Problem » Rename "Instruction" to "Command" in the rows between the lines holding "You are a computer-use agent. Viewport: 1328px" and "pos(41,173)", inclusive, and give those lines again with nothing else changed. Leave the pictures out of your answer.

(Rows on where items appear)

########################################

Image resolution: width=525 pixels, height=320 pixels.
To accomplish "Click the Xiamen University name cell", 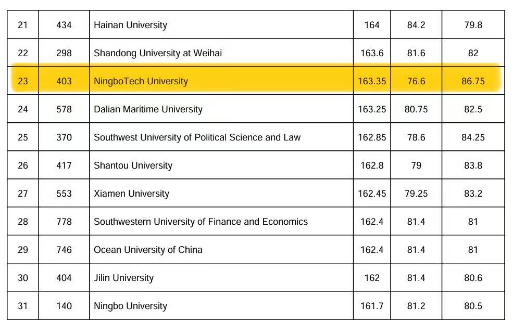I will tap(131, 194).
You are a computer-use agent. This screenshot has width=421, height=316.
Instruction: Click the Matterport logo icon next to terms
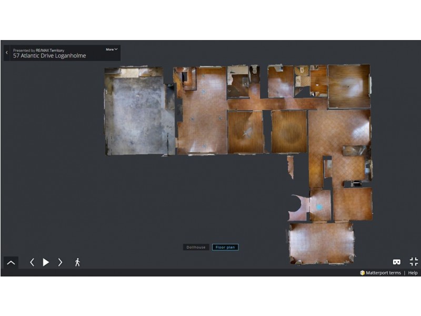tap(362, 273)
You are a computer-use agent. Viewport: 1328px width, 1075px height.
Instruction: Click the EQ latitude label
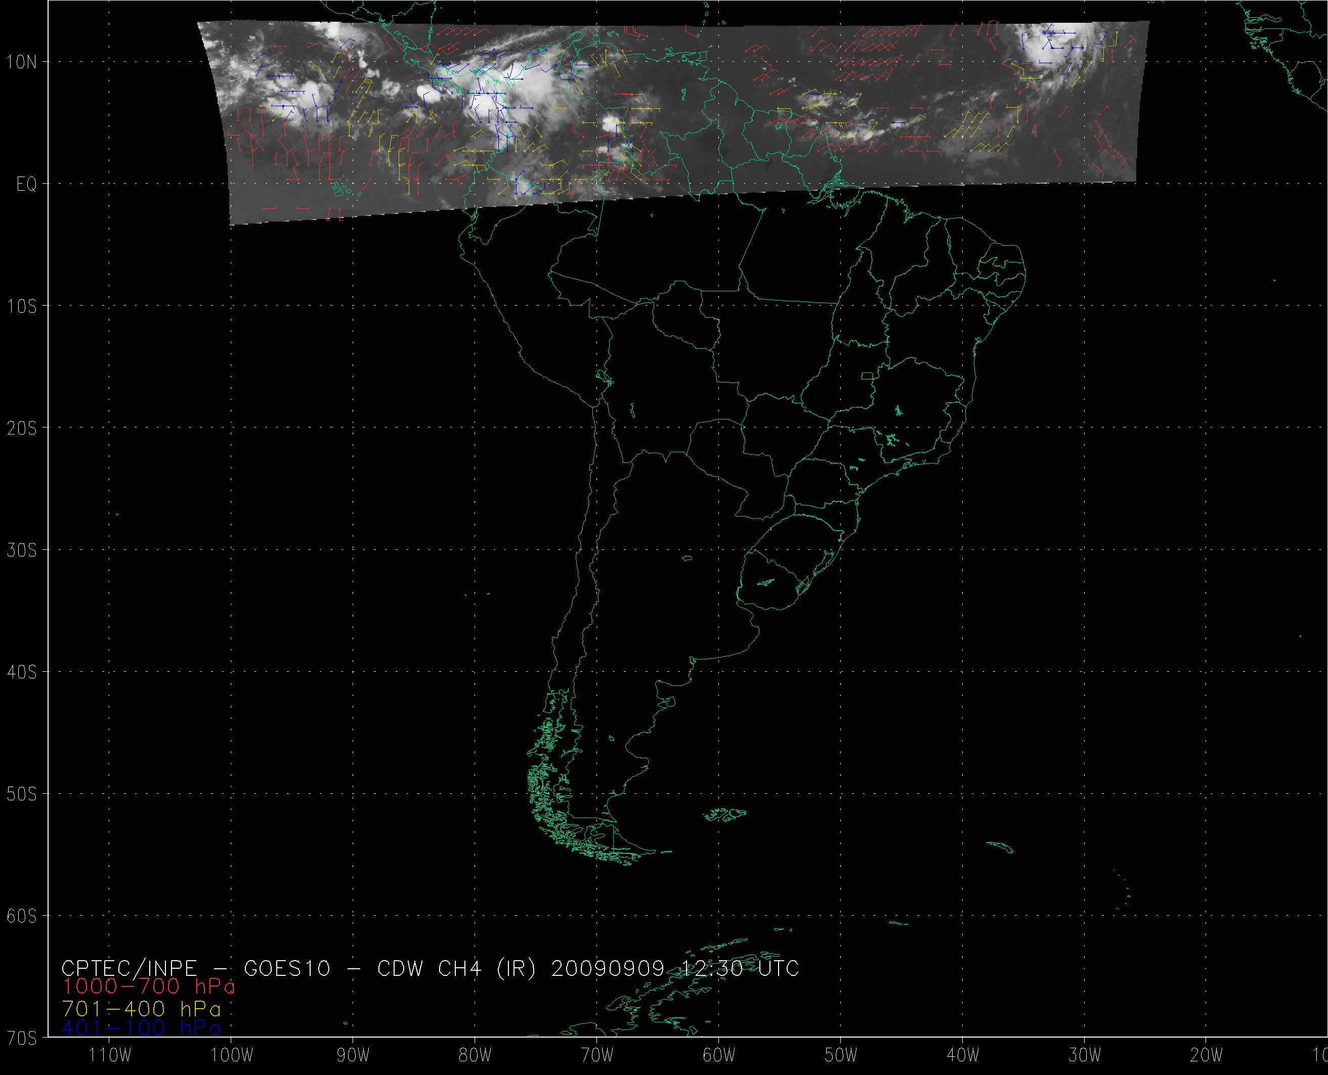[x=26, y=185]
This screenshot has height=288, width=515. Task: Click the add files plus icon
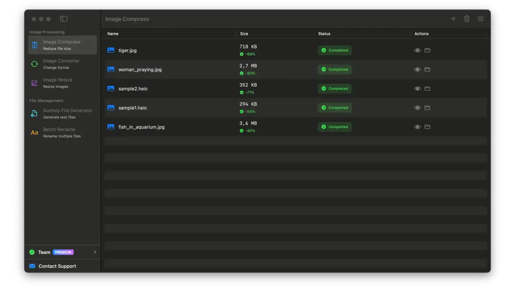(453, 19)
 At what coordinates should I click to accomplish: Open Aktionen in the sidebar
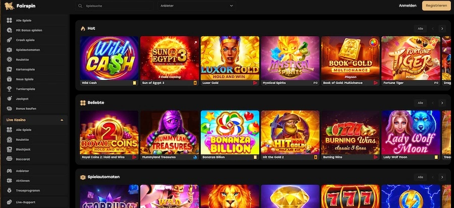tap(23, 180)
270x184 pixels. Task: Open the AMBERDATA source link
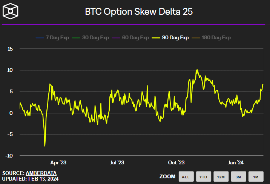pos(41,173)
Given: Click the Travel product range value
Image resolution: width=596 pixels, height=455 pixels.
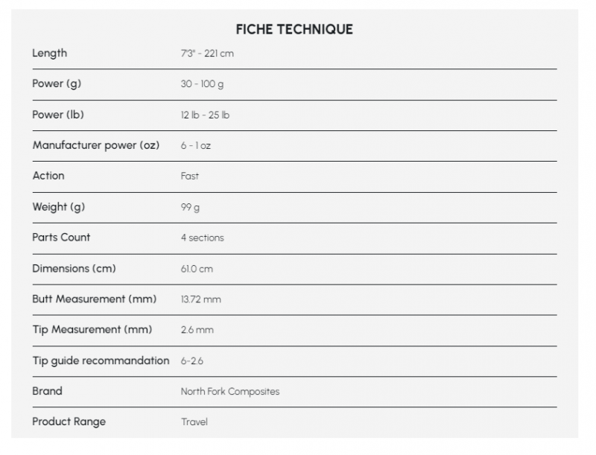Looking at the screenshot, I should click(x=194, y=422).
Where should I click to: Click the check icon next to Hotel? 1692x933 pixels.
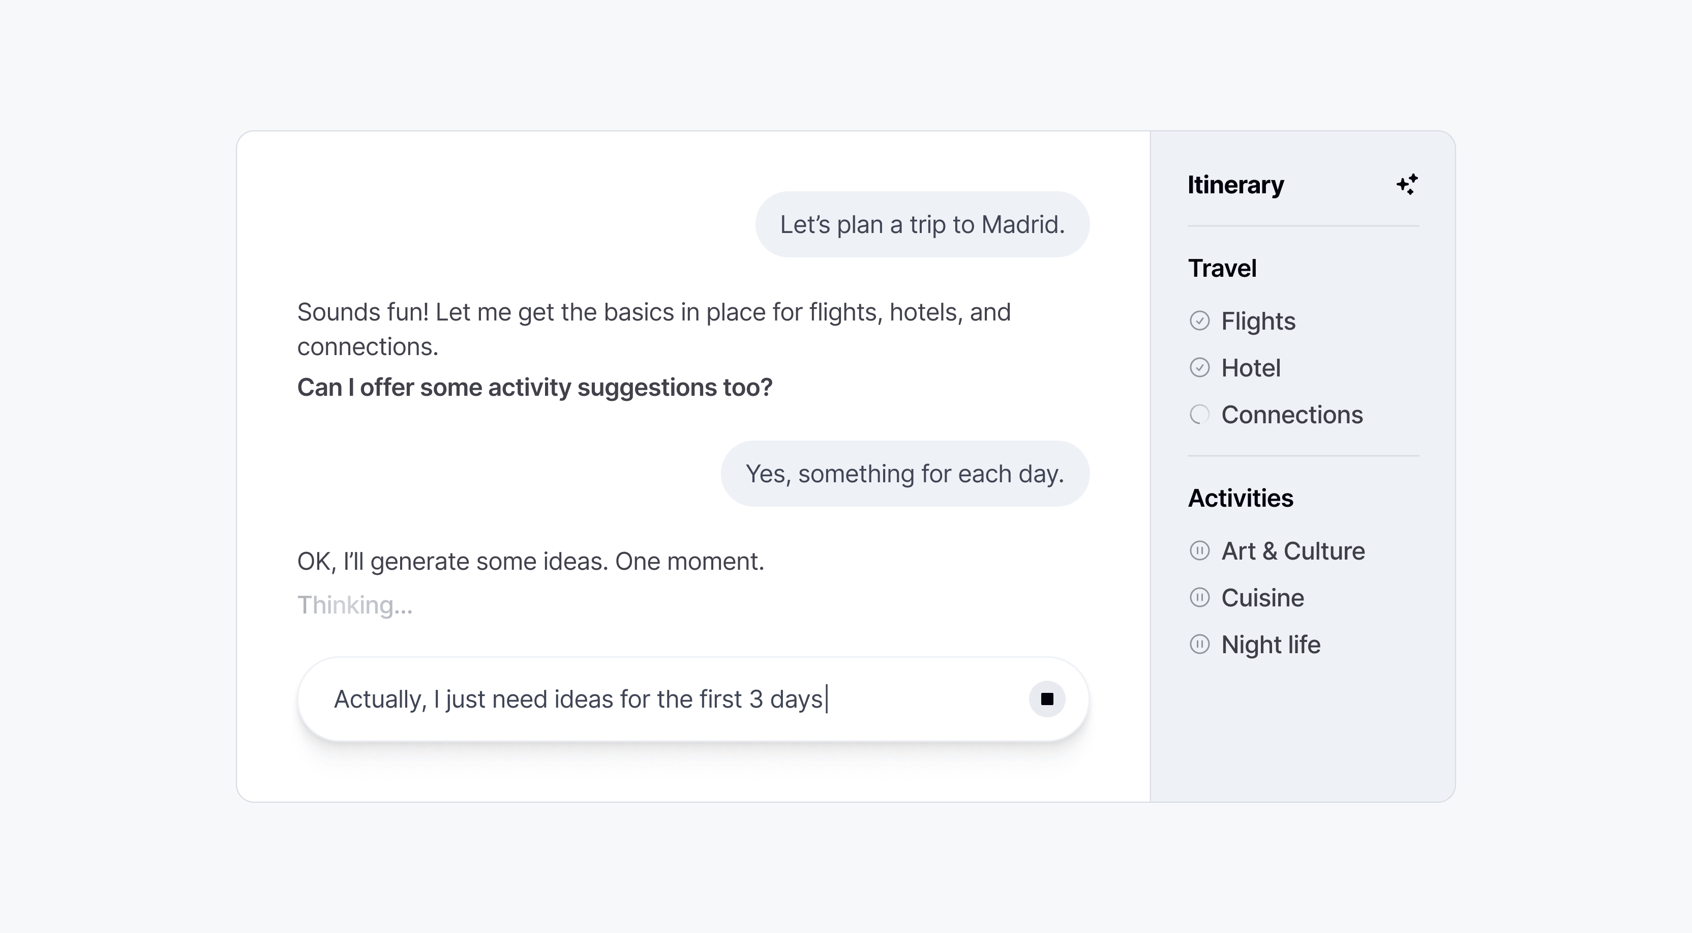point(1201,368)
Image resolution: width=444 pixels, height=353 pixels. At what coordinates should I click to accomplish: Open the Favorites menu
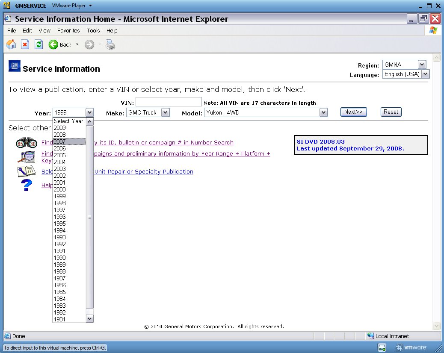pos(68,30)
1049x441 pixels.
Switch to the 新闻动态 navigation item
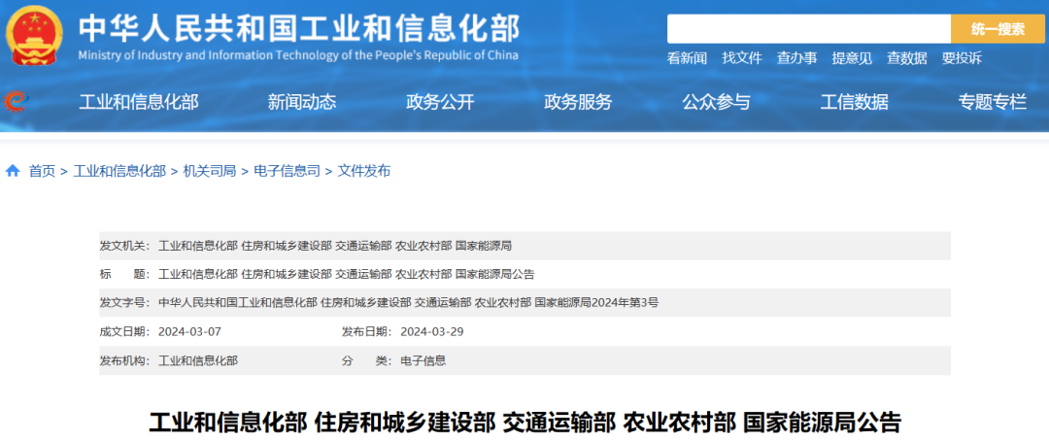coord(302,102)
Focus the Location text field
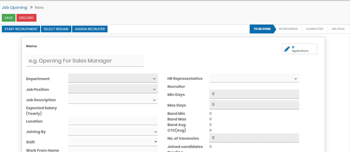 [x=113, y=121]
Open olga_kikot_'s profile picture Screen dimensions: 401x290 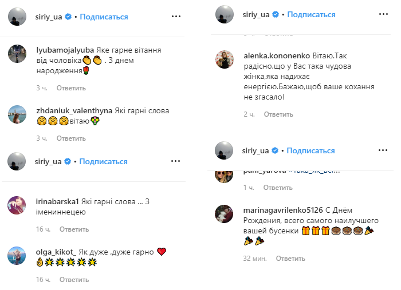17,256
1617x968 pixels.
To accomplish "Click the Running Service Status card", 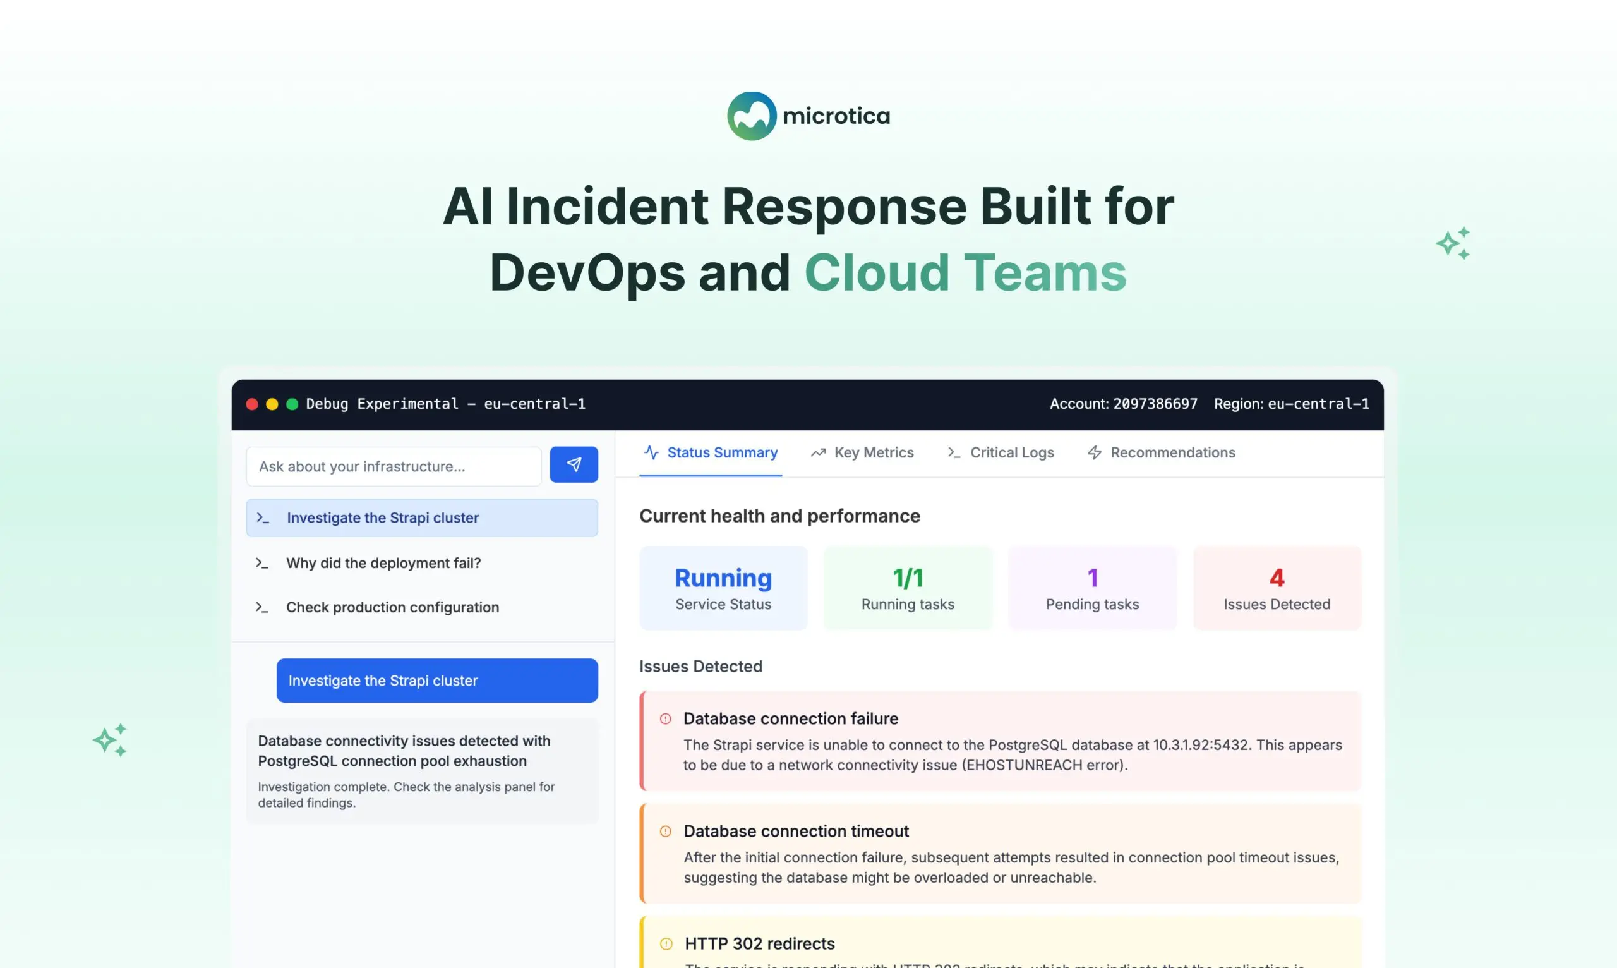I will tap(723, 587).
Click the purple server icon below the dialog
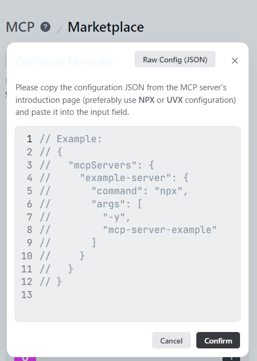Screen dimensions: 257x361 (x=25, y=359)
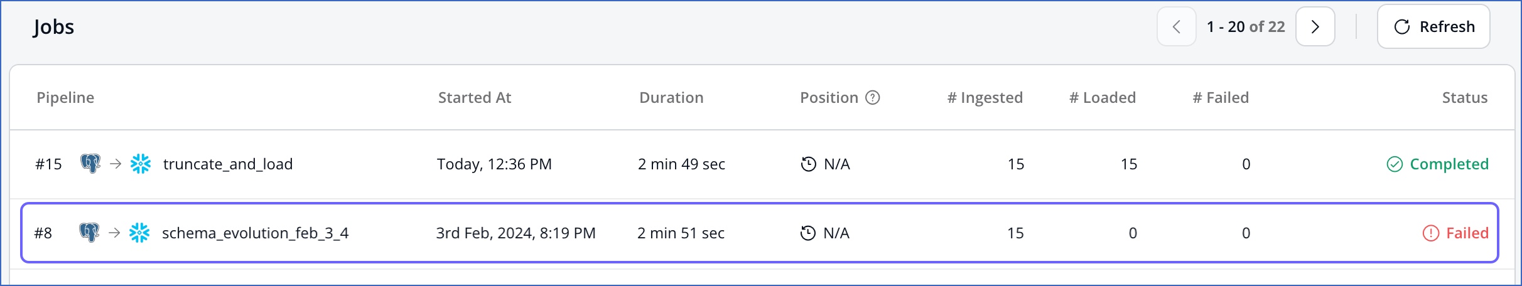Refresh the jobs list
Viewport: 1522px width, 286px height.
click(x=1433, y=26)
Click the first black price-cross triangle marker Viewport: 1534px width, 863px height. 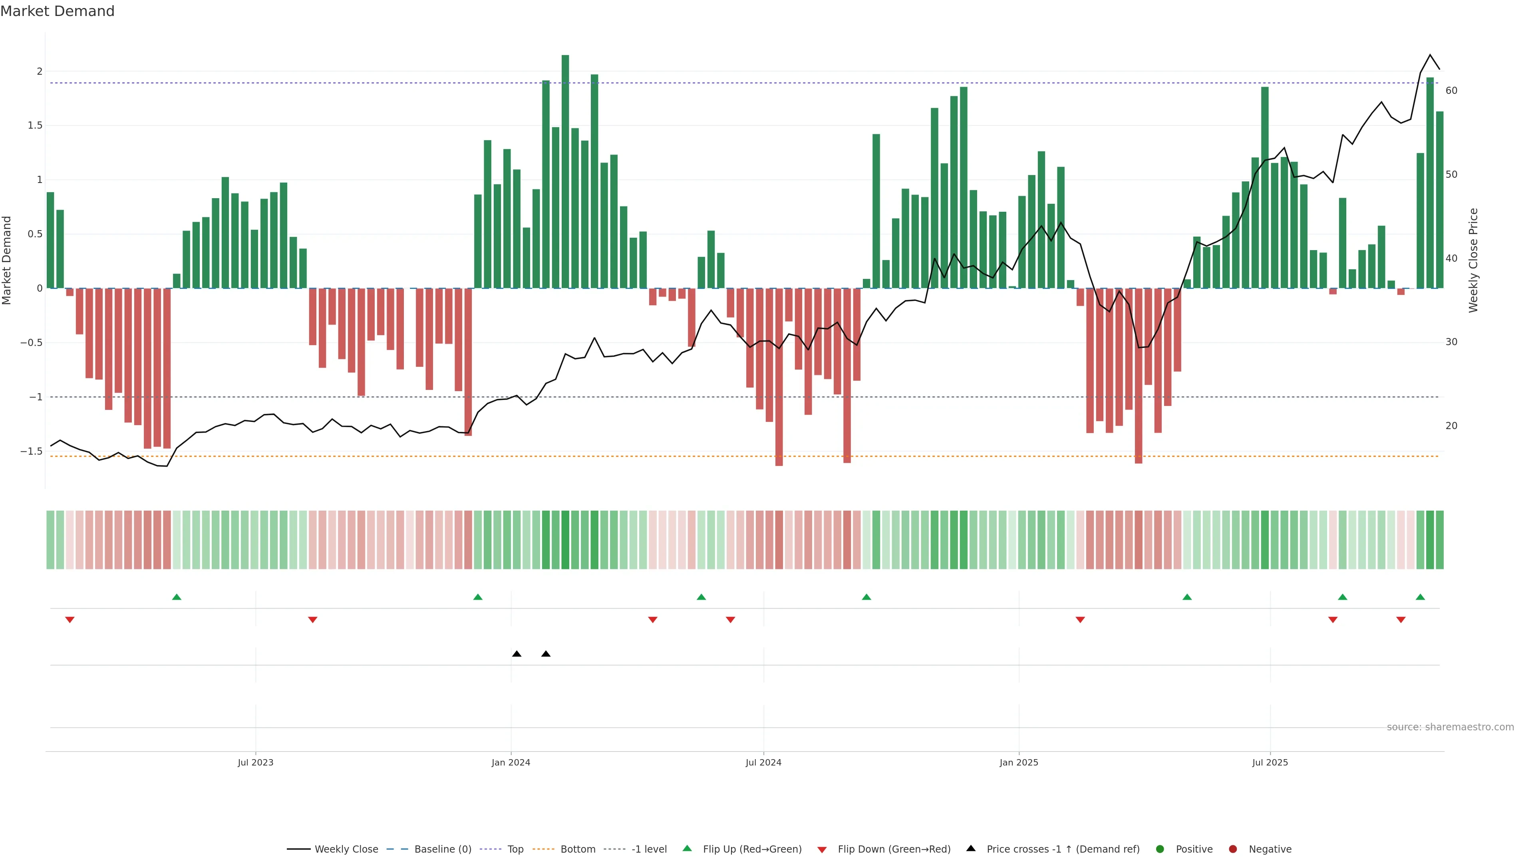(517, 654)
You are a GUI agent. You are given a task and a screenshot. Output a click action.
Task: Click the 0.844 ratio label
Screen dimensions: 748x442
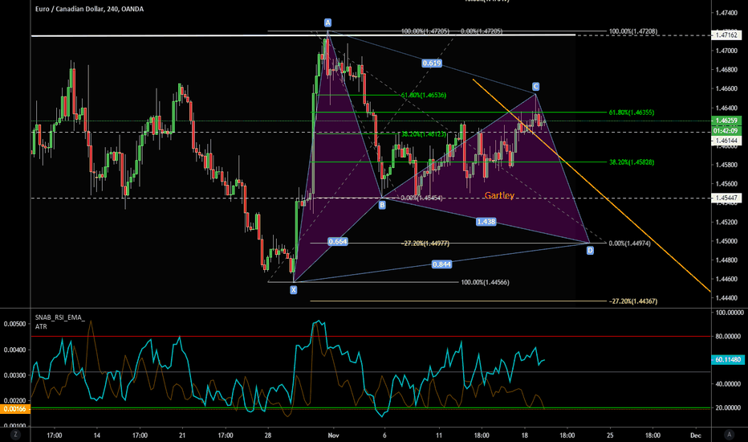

########################################

Solution to this exercise »
You are a computer-use agent. Viewport: 1328px width, 1075px height.
Command: Click the EQ latitude label
[x=26, y=185]
This screenshot has height=288, width=515. Task: Click the add files plus icon
(453, 19)
 At what coordinates should I click to accomplish: Open Aktionen in the sidebar
tap(23, 180)
270x184 pixels. Task: Open the AMBERDATA source link
pos(41,173)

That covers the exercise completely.